Screenshot grounding data
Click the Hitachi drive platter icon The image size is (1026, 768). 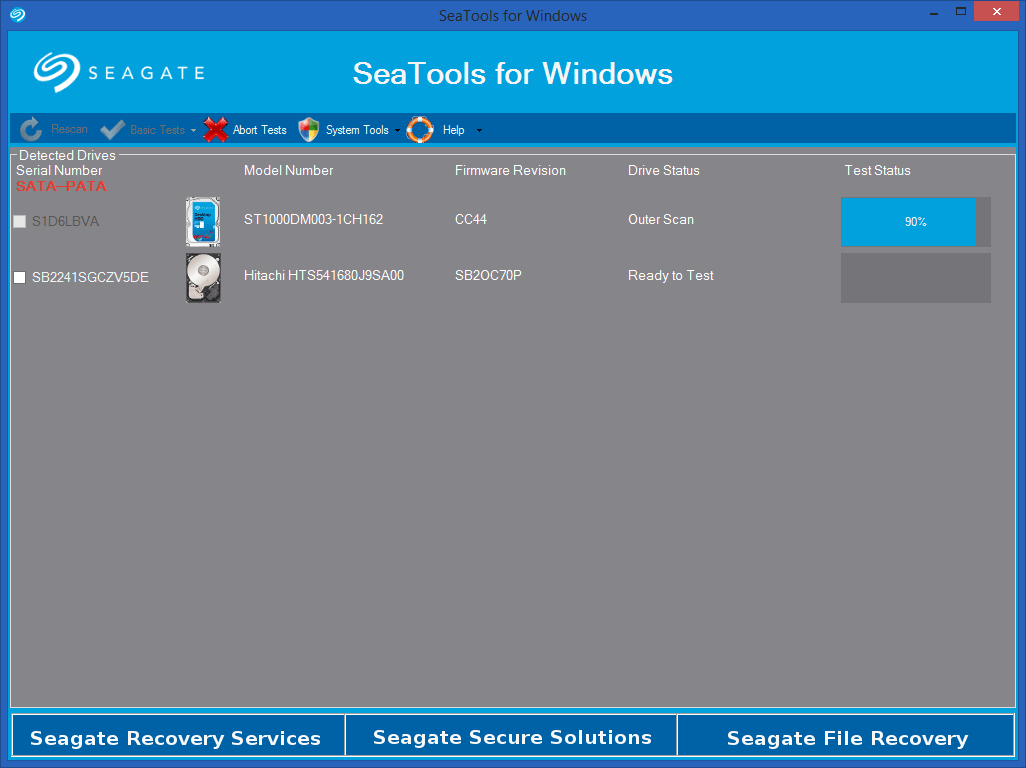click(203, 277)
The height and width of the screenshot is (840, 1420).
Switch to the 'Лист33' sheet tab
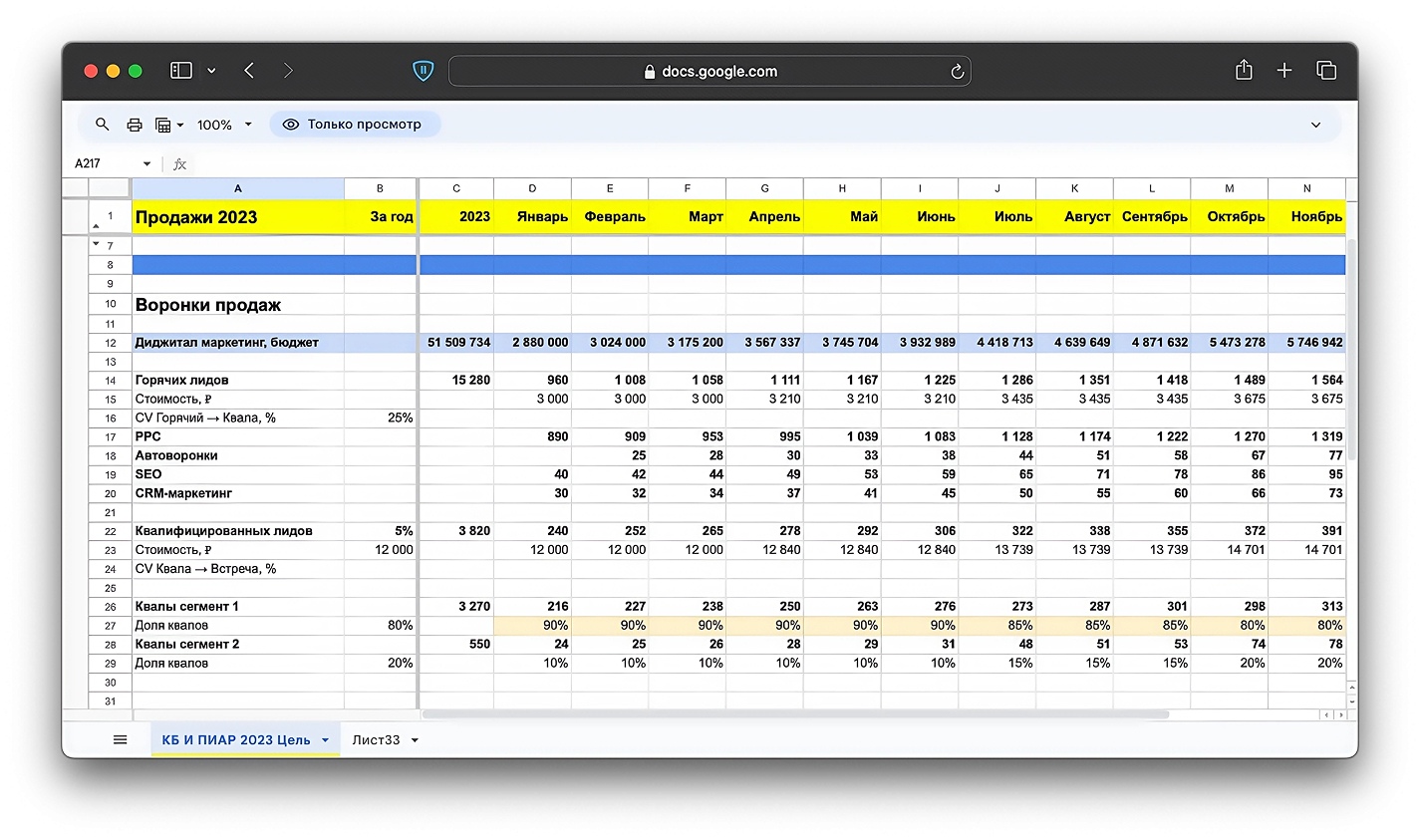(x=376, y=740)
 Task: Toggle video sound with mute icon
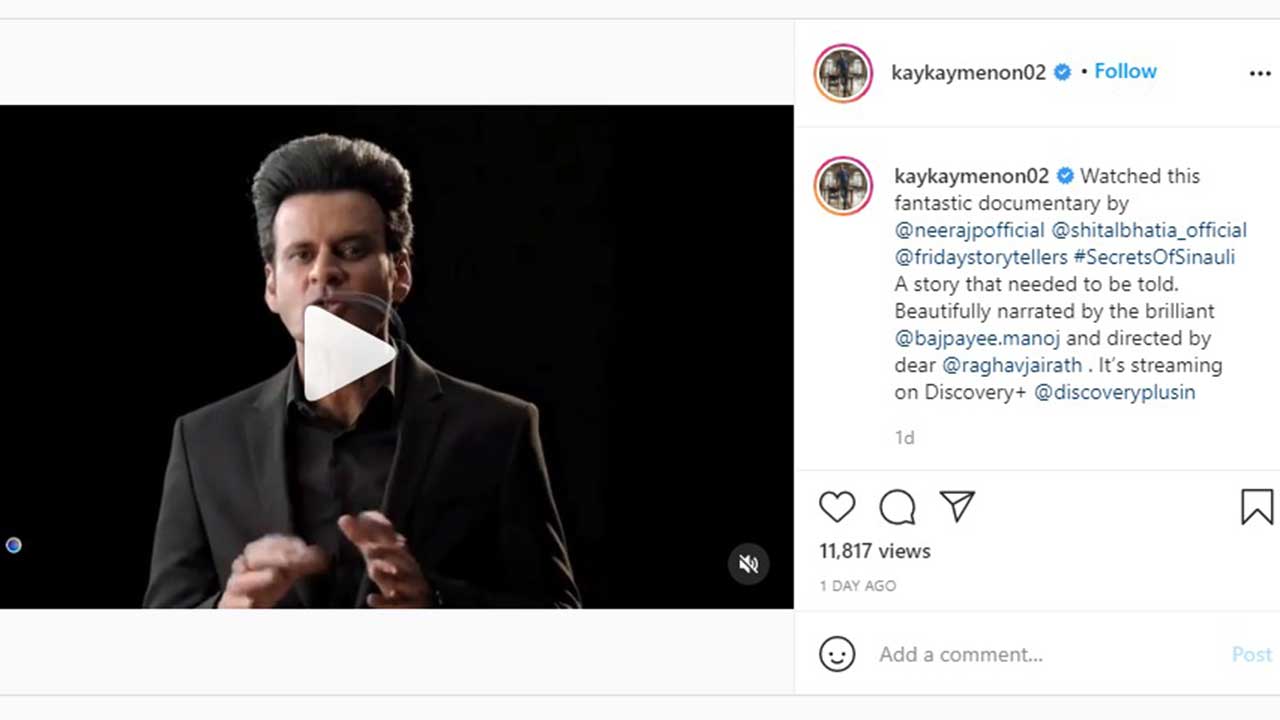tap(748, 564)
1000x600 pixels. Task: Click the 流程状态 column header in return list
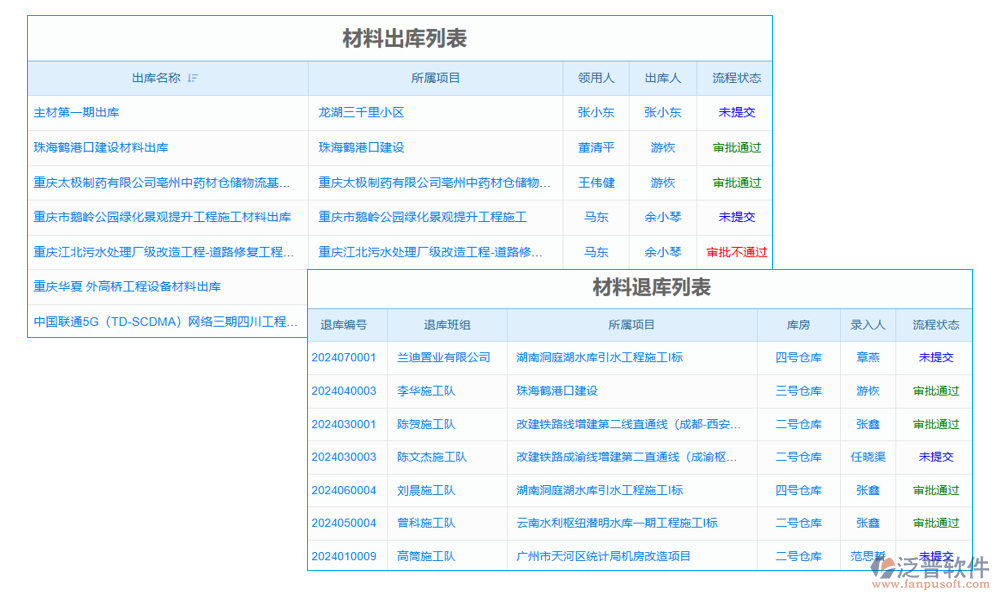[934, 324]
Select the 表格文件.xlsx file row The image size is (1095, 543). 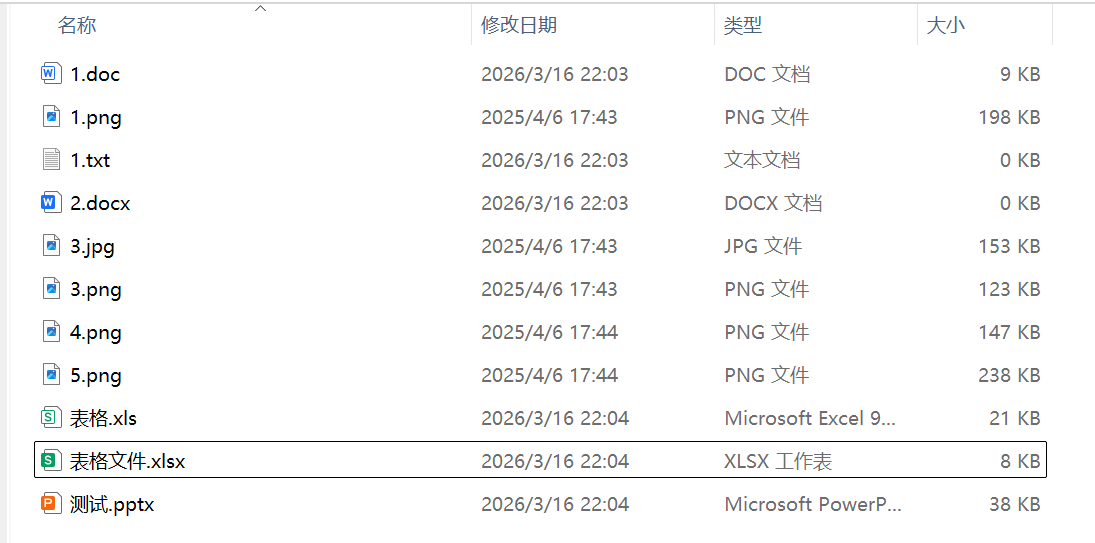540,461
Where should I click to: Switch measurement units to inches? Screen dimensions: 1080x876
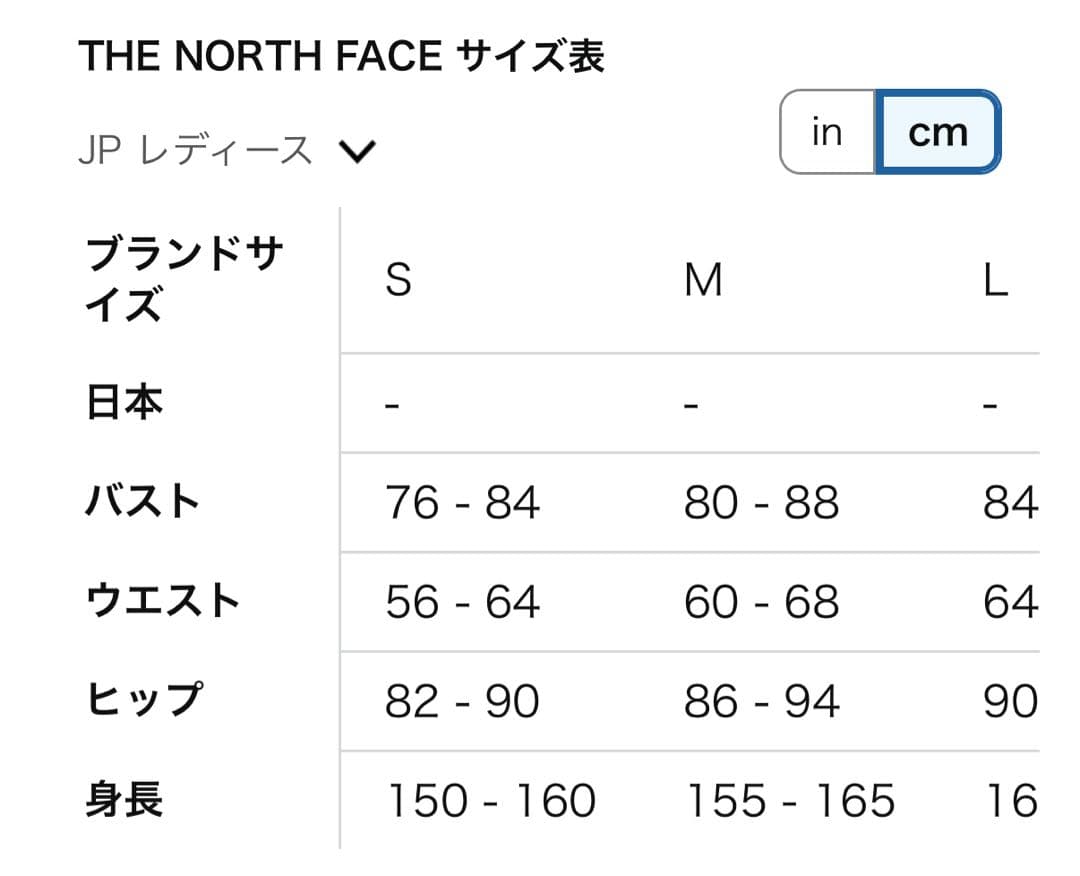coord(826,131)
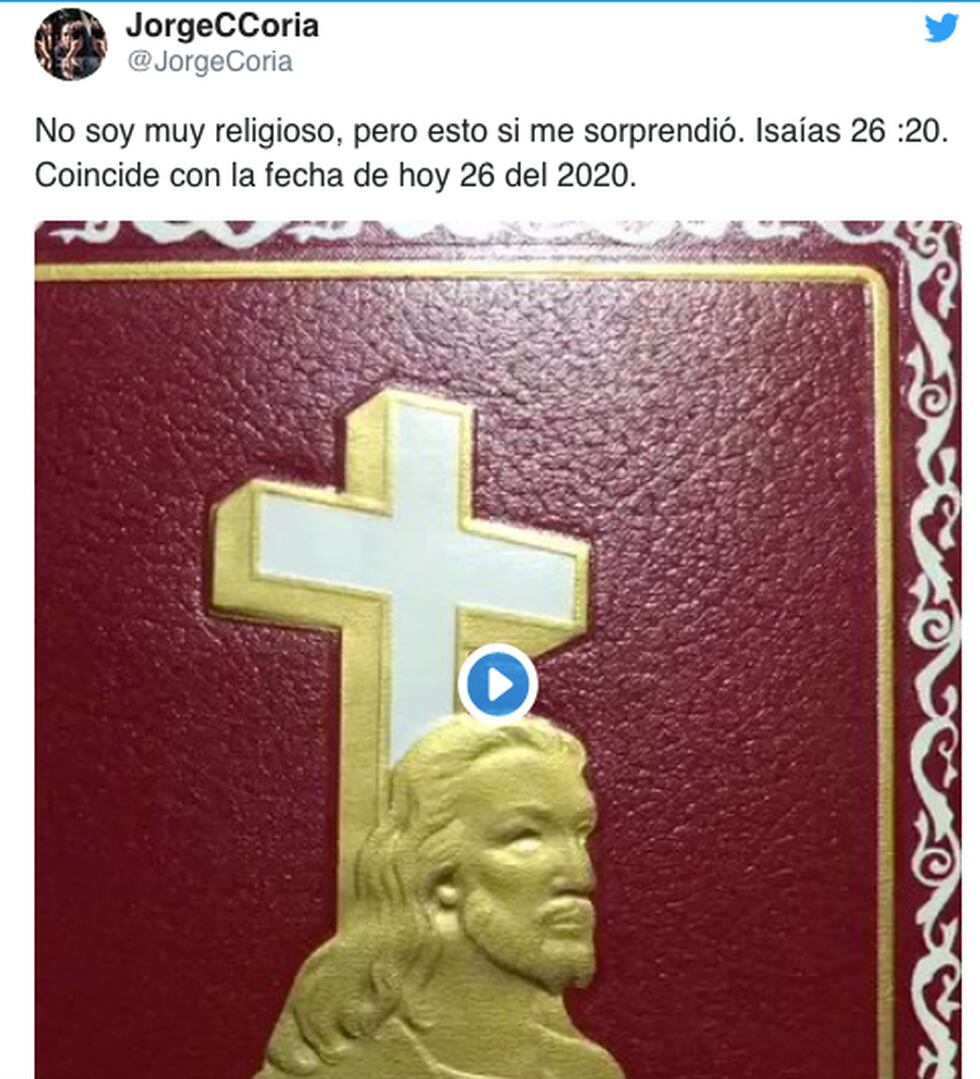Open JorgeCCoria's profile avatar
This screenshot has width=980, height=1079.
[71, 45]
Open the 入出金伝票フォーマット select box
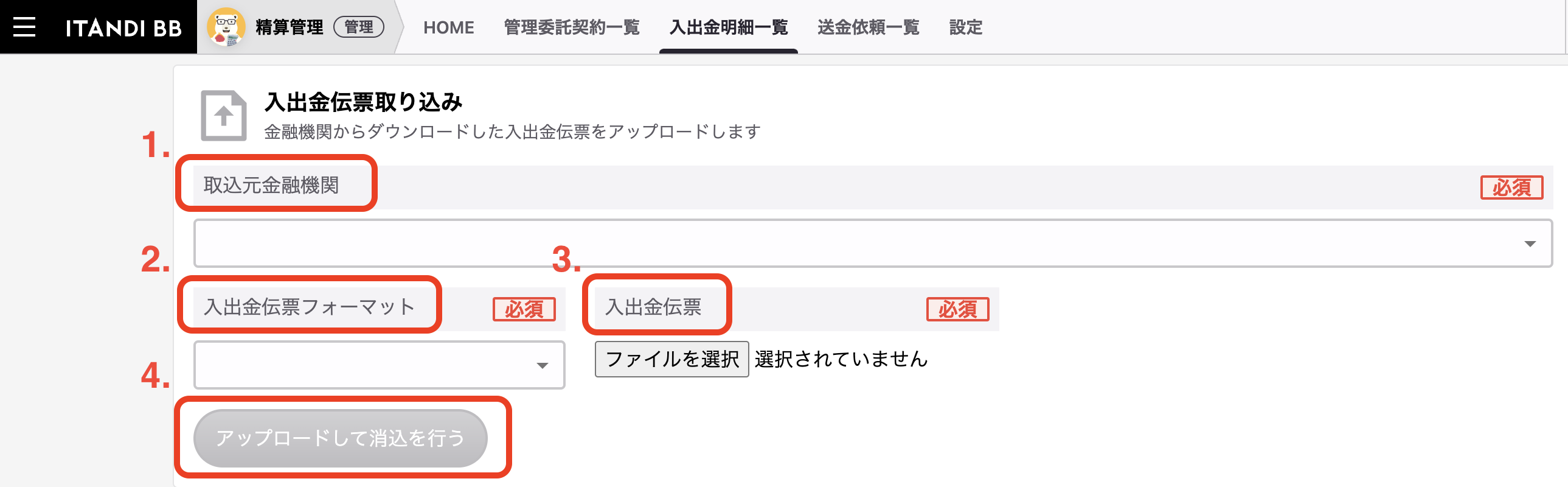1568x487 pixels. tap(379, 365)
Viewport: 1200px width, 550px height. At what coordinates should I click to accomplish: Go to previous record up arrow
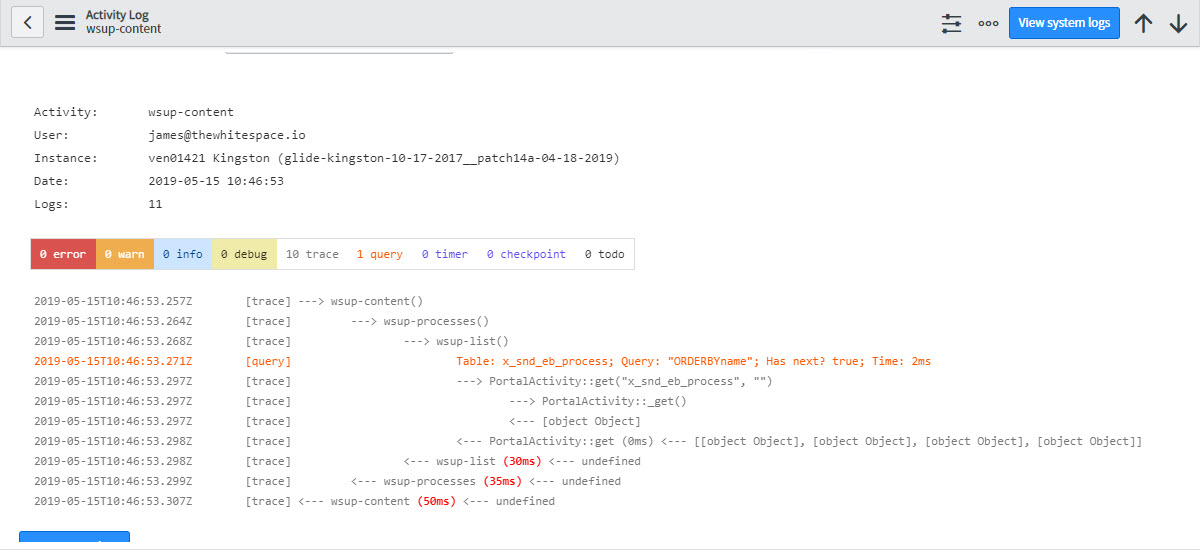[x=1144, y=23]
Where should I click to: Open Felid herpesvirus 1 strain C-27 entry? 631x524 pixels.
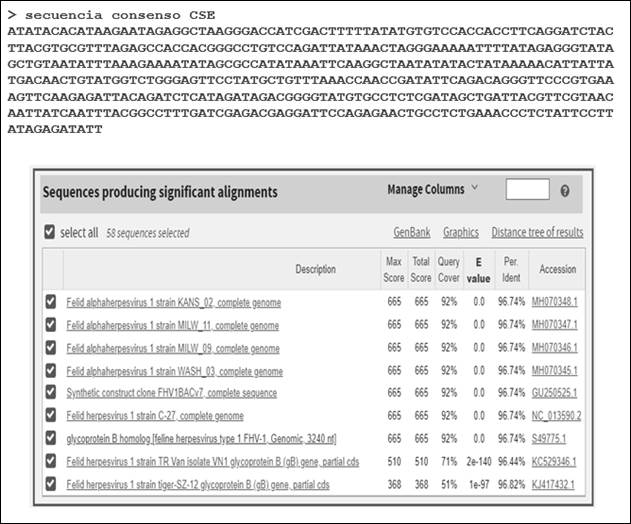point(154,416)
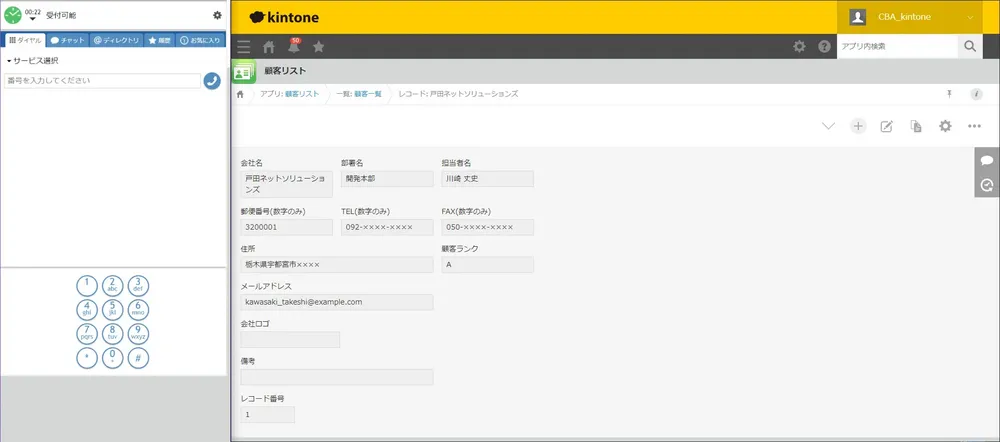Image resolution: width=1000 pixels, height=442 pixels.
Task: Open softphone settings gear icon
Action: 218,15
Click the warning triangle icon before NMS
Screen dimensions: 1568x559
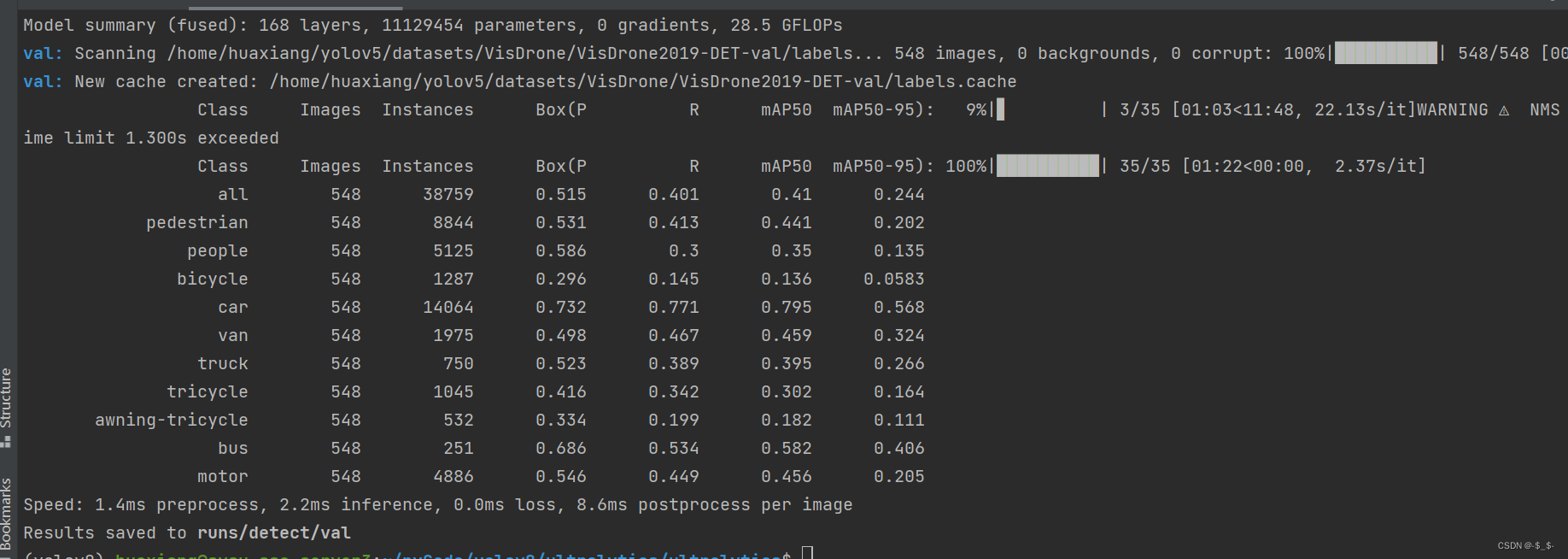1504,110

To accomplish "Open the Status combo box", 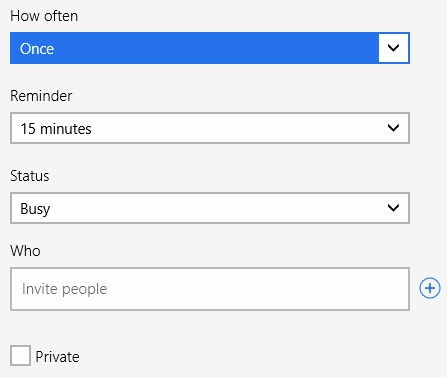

> TASK PROMPT
No pictures belong in the output. It should reproduce exactly the lines from the one containing "Open the 入出金伝票フォーマット select box" through the end of the data, both ends included.

> EXERCISE RESPONSE
Open the 入出金伝票フォーマット select box
1568x487 pixels. tap(379, 365)
Viewport: 1200px width, 550px height. At what coordinates should I click to accomplish: Go to previous record up arrow
[x=1144, y=23]
Where should I click to: Open Felid herpesvirus 1 strain C-27 entry? 631x524 pixels.
point(154,416)
Image resolution: width=1000 pixels, height=442 pixels.
Task: Open softphone settings gear icon
Action: 218,15
Click the warning triangle icon before NMS
Screen dimensions: 1568x559
1504,110

To accomplish "Open the Status combo box", 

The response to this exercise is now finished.